By learned ignorance (significant contradiction: “learned” / “ignorance”) is meant a situation in which the Christian proclamation has never been received, so that you are in a state of innocent ignorance, but at the same time you want earnestly (that’s why we speak of “learned” ignorance) to adhere to the Truth that unfortunately is not known.
By invincible ignorance we mean, instead, that situation in which the Christian announcement was received, but the state of ignorance is such (invincible precisely) that it cannot be overcome.
In the encyclical Singolari quidam of 17.3.1856, Blessed Pope Pius IX, a Pope who is certainly not of the post-conciliar period affirmed: “… in the Catholic Church, for the fact that it preserves true worship, there is the inviolable sanctuary of faith itself, and the temple of God, out of which, barring the excuse of an invincible ignorance, neither life nor salvation can be hoped for.”
A question now arises: if you can save yourself because without fault you are outside the Catholic Church, then “outside the Church, there is no salvation” … And instead, there is no contradiction. A necessary condition to be part of the Church is to receive baptism. But there is not only water-baptism (what is ordinarily administered), there is also blood-baptism and desire-baptism. The baptism-of-blood concerns the martyrdom suffered without the Baptism being received yet. Baptism-of-desire, on the other hand, is when an adult waiting to be baptized should die suddenly. Let’s consider this last type of baptism.
He or she who is in the situation of learned ignorance or invincible ignorance has a desire to adhere to the true God; it is an implicit and not explicit desire, but it is equally a desire. Therefore, it is not formally in the Church, but it is substantially so. And it is essentially, thanks to a sort of baptism-of-desire. In this way, the right principle that those in good faith who are not Catholics can be saved, as well as the principle of the extra Ecclesiam nulla salus.
Regarding the implicit desire, Pope Saint Pius X, in his famous Catechism, says: “Whoever, finding himself without his guilt, that is in good faith, outside the Church, had received Baptism, or had at least the implicit desire for it; he also sincerely sought the truth and did the will of God as best he can; although separated from the body of the Church, would be united to her soul and therefore in the way of salvation.”

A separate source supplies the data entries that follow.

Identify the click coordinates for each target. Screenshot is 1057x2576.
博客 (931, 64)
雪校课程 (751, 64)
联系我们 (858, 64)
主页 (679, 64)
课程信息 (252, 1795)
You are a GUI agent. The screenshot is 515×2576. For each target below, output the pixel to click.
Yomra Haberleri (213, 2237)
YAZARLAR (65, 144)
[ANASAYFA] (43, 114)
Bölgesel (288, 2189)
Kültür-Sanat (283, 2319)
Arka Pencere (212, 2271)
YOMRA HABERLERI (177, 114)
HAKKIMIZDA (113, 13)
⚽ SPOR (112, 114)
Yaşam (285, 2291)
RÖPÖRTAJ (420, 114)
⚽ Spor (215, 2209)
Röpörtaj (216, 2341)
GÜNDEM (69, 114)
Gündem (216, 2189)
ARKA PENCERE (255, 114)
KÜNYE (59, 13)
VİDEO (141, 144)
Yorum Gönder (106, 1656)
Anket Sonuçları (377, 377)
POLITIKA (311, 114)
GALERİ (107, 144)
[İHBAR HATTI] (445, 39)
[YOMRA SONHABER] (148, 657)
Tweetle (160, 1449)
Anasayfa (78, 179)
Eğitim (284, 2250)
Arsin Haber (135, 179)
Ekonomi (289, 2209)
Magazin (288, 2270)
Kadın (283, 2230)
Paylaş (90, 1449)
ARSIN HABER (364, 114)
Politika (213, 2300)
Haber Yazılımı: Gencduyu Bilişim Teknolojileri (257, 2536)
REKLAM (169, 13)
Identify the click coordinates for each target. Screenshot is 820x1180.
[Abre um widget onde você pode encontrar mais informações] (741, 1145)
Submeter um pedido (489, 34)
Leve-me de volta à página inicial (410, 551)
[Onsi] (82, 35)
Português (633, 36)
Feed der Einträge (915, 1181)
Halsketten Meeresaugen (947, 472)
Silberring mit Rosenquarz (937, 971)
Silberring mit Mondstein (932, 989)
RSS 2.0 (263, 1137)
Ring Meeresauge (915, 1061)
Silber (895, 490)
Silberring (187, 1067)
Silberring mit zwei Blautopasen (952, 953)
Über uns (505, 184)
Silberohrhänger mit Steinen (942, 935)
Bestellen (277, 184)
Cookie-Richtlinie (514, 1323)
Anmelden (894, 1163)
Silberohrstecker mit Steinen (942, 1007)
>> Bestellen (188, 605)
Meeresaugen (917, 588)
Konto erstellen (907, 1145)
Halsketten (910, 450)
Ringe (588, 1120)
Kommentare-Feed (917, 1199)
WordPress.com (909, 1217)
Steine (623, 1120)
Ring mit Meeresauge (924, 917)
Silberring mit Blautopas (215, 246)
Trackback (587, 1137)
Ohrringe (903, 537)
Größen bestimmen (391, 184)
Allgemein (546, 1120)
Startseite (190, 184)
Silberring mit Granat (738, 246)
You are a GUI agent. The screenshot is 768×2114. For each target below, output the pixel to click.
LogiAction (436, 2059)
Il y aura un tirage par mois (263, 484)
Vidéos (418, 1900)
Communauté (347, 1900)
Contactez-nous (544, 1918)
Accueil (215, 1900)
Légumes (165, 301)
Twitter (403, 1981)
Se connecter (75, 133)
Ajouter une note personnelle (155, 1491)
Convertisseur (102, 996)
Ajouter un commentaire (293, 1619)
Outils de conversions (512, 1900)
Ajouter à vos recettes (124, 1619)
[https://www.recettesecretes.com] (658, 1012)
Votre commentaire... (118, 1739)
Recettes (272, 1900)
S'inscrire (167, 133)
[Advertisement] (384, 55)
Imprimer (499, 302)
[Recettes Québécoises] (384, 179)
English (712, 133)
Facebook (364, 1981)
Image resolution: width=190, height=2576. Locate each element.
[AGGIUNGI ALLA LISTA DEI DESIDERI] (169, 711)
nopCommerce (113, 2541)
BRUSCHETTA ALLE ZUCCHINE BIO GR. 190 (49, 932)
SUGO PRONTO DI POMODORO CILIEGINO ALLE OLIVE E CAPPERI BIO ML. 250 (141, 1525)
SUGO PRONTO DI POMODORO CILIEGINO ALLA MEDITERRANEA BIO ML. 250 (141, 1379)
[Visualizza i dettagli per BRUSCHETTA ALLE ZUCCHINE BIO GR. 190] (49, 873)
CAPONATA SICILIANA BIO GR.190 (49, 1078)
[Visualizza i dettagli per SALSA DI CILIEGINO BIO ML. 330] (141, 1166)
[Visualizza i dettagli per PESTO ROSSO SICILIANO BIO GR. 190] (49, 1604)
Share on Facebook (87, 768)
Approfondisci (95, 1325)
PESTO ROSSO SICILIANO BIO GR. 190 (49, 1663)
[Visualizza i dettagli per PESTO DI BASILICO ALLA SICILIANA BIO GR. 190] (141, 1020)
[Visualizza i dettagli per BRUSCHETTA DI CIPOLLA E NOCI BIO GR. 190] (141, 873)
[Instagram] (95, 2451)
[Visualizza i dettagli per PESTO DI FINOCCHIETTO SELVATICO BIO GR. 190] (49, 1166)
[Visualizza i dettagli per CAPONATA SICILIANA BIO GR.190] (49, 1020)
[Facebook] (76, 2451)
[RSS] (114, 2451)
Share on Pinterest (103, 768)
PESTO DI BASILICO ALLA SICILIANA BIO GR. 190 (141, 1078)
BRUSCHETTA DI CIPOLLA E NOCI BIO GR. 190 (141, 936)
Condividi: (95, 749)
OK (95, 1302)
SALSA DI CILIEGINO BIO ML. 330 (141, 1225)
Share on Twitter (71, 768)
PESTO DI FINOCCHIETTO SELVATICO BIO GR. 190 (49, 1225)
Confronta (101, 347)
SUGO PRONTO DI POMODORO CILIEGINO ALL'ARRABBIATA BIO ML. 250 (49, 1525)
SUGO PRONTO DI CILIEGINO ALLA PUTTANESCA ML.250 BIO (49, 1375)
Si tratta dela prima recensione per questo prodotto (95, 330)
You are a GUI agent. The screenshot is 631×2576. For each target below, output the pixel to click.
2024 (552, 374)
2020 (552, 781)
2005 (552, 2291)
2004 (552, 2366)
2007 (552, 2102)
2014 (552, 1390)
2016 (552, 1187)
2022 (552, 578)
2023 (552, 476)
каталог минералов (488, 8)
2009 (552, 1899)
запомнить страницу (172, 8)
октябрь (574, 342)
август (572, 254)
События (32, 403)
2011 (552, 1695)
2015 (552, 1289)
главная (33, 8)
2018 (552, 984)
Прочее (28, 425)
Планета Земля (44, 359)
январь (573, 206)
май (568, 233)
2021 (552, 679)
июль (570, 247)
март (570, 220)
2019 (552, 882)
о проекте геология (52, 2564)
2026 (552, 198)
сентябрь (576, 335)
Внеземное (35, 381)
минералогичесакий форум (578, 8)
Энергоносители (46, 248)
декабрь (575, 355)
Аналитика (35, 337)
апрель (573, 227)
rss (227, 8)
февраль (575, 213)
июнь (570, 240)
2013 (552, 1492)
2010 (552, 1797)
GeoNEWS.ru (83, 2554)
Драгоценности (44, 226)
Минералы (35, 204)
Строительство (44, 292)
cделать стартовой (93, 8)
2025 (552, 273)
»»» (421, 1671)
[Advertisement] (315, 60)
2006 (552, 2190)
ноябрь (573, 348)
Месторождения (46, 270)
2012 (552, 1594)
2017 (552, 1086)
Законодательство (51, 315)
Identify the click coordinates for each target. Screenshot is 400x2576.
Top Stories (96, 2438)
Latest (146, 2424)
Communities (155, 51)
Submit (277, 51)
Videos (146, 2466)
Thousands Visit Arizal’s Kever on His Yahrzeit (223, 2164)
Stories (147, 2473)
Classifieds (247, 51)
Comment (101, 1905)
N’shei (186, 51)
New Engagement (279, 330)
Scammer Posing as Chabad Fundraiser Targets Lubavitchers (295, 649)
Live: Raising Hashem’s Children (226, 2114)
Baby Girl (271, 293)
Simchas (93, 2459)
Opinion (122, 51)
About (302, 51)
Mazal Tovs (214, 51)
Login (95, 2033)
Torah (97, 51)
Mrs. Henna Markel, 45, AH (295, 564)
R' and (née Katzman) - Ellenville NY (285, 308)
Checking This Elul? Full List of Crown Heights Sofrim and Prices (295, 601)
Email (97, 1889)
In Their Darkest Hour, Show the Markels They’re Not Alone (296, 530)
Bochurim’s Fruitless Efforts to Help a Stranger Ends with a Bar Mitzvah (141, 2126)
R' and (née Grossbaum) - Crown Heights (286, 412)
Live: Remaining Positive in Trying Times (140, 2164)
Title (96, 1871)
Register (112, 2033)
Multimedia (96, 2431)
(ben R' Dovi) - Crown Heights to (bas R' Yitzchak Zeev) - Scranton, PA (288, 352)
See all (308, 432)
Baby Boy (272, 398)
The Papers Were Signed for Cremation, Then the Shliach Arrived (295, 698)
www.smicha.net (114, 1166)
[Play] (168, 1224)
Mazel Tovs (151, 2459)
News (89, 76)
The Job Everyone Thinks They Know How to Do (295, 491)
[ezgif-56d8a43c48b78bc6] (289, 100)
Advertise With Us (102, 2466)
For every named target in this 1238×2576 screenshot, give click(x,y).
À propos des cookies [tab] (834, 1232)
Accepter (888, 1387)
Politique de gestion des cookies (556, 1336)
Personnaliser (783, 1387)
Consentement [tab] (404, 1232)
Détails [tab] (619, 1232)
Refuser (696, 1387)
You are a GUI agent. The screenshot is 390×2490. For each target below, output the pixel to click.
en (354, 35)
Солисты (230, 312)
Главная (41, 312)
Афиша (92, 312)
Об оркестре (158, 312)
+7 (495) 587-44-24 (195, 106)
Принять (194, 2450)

Yet another question remains: what is the criterion that the Lord uses to understand if a soul really wants to adhere to him? It must be said that there is a lot of confusion here. Often it is said: if someone without fault is not a Catholic, it is good that they practice their religion “well.” This is wrong. If the implicit desire to adhere to the true God must be expressed with the effort to practice one’s (false) religion well, then this would mean that every religion is in itself “a way of salvation”; and if so, the saving exclusivism of the Redemption of Christ would disappear. Rather, the criterion is another: the effort concerns not the practice of one’s religion, but adherence to the natural law. Certainly, Muslims, Hindus, Buddhists can also be saved … if they are not guilty of not being Christian, but despite being Muslim, Hindu, Buddhist … or whatever.